На стуле у дверей пригорюнился ир-Тангейн, придавая общей умильности картины оттенок фантасмагории. Эрна Умфрэйд не стала нарушать идиллию и сакраментальный вопрос: «Эт-то что?» – задала громовым шепотом. Подвески люстры нежно звякнули, денщик вздрогнул и подпрыгнул на стуле.
– Спят-с они, – едва ли тише, чем патронесса, ответствовал он.
– Вижу, – хмыкнула полковница и распорядилась: – Ширму поставь и закрой... это. Еще не хватало курьеров пугать...
Капитан Эйдри и Тангейн живо перетащили к импровизированному шурианскому ложу расписную ширму в старосинтафском стиле, и внеуставное безобразие скрылось с глаз.
Чтобы шуриа не услышал, как вокруг топают ролфи, ему нужно отрезать уши. Для начала. Дети Хелы для того созданы – производить вокруг себя шум-тарарам. Какой уж тут сон?

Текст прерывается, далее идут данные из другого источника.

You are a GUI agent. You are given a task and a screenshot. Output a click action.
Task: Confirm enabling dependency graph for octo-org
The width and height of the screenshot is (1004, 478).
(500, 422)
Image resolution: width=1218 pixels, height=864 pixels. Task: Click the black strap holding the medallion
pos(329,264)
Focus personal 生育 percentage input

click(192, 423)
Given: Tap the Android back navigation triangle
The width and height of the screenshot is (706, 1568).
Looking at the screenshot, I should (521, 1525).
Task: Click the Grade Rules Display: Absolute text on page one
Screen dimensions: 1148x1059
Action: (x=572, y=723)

– Доброе утро, моя госпожа, – молвил разбуженный рилиндар.
Это же так романтично, когда тебя еще затемно будят хелаэнаи. Аж слезу вышибает от непрошеных воспоминаний.
Эрна Хайнри сварливо рыкнула:
– Ночь еще. Спи, и чтоб тихо!
И тут же начала раздавать указания очаровательным хриплым басом.
Секретарю: «Курьера сюда!» И денщику: «Где моя кадфа, Тангейн?»
Так бы лежать и слушать, слушать и вспоминать, вспоминать и умиляться. Сколько веков прошло, а до сих пор рука сама тянется к ихинце – перерезать луженую глотку Паленой Волчице. Джэйфф бросил на ролфийку полный обожания взгляд. Рядом с ней куда только делись все эти бесчисленные годы смирения и забвения. Унесло ветром.
– Да какой уж тут сон... – Он сладко зевнул и поинтересовался: – А что случилось-то? Пожар? Война? Отчего такой переполох?